Prostate weight and risk for positive margins at surgery

A new study has clearly shown that men with lighter (and therefore smaller) prostates are at greater risk for positive surgical margins after robot-assisted laparoscopic prostatectomy (RALP) than men with heavier (and therefore larger) prostates.

Marchetti et al. carried out a retrospective analysis of data from 690 men with low-risk prostate cancer (clinical stage T1c, PSA < 10 ng/ml, biopsy Gleason score ≤ 6) who were treated by RALP with bilateral nerve-sparing at the University of Chicago by one or other of two surgeons between 2003 to 2009. Data on prostate weight (PW) was obtained from the pathologic specimen.

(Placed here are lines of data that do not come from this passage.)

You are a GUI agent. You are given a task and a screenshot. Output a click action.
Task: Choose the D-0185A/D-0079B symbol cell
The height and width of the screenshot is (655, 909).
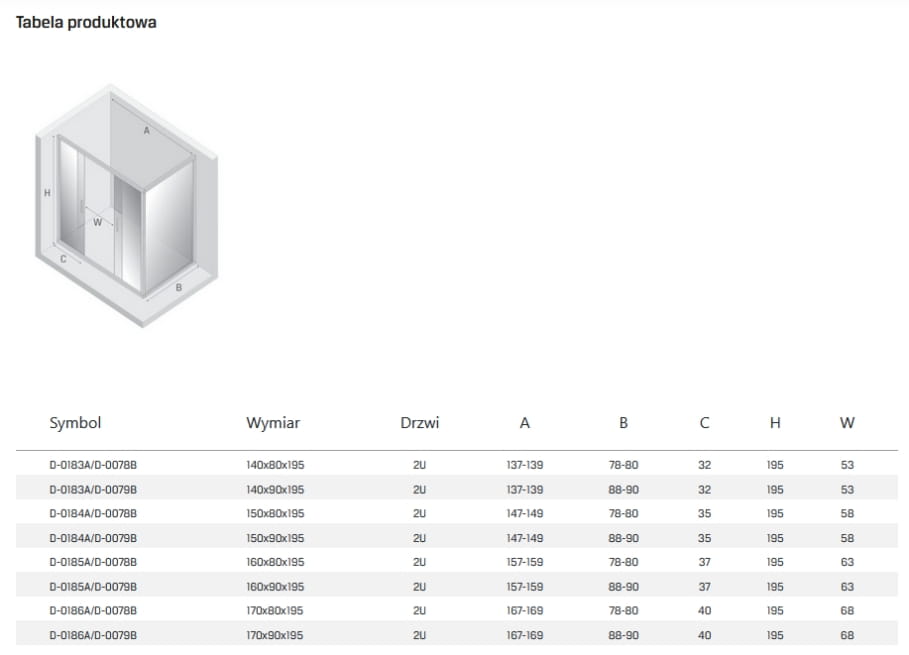click(x=92, y=586)
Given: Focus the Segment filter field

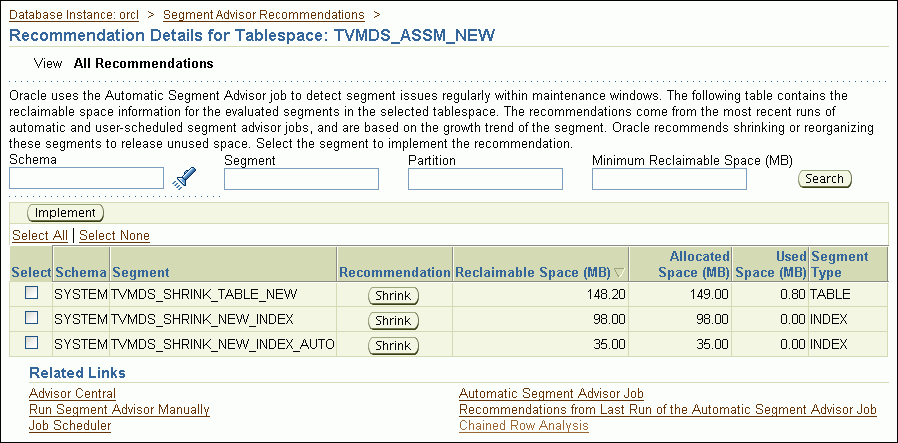Looking at the screenshot, I should pyautogui.click(x=301, y=179).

The results of this analysis are as follows:

  • 105/690 patients (15.2 percent) had a positive surgical margin (PSM).
  • Patients with PSMs had higher PSA levels, smaller prostates, higher Gleason scores, and higher pathologic stages than men with no PSMs.
  • There was a significant inverse relationship between PSM and PW after adjustments for the surgeon’s experience and the patient’s age, body mass index, pathologic Gleason score, and pathologic stage.
  • The predicted probabilities of PSMs for prostates weighing 25, 50, 100, and 150 g  were 22, 13, 5, and 1 percent, respectively.

If PW is independently associated with a higher probability of PSM in low-risk patients who have a bilateral nerve-sparing RALP, then this is almost certainly true for prostate volume too, because prostate tissue density doesn’t vary significantly for man to man.

It make perfect sense that men with smaller prostates are at greater risk for positive surgical margins than men with larger prostates. The surgeon is having to work in a more confined space to remove a smaller organ. This significantly increases the importance of the skill of the surgeon to avoid risk for positive surgical margins while still sparing the nerves.